#### Data extract:
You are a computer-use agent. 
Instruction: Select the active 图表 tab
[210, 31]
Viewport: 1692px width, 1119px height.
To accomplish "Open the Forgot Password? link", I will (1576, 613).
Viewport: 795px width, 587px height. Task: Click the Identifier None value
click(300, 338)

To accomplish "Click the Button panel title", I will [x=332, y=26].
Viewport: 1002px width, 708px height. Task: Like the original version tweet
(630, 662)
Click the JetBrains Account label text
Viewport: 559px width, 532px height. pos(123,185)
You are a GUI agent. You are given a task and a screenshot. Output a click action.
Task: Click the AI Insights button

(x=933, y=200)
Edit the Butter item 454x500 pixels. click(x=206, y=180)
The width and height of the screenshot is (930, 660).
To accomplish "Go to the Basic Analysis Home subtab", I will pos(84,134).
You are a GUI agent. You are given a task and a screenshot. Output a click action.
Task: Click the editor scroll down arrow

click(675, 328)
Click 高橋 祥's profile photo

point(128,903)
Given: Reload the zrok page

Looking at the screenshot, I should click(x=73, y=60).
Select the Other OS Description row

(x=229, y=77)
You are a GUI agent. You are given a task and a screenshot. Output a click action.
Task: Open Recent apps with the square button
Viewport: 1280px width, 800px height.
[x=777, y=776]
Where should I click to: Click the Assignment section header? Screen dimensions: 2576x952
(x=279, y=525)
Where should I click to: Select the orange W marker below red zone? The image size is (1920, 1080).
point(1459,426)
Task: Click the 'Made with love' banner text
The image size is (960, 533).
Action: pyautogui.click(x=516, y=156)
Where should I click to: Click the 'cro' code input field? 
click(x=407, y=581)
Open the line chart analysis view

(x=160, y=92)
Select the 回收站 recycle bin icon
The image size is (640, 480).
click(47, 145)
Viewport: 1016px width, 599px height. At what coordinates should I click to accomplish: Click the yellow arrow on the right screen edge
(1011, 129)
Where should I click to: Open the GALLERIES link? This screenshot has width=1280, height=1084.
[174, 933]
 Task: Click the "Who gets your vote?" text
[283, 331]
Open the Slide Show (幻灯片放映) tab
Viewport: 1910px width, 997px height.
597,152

#### Required action:
Beginning with the line that has "The image size is (960, 533).", set down every line of the entries above through the final one, unchanged.

#### Answer to this task:
The image size is (960, 533).
Action: pyautogui.click(x=516, y=156)
Where should I click to: Click the 'cro' code input field? 
click(x=407, y=581)
Open the line chart analysis view

(x=160, y=92)
Select the 回收站 recycle bin icon
The image size is (640, 480).
click(47, 145)
Viewport: 1016px width, 599px height. At what coordinates should I click to accomplish: Click the yellow arrow on the right screen edge
(1011, 129)
Where should I click to: Open the GALLERIES link? This screenshot has width=1280, height=1084.
[174, 933]
 Task: Click the "Who gets your vote?" text
[283, 331]
Open the Slide Show (幻灯片放映) tab
Viewport: 1910px width, 997px height.
597,152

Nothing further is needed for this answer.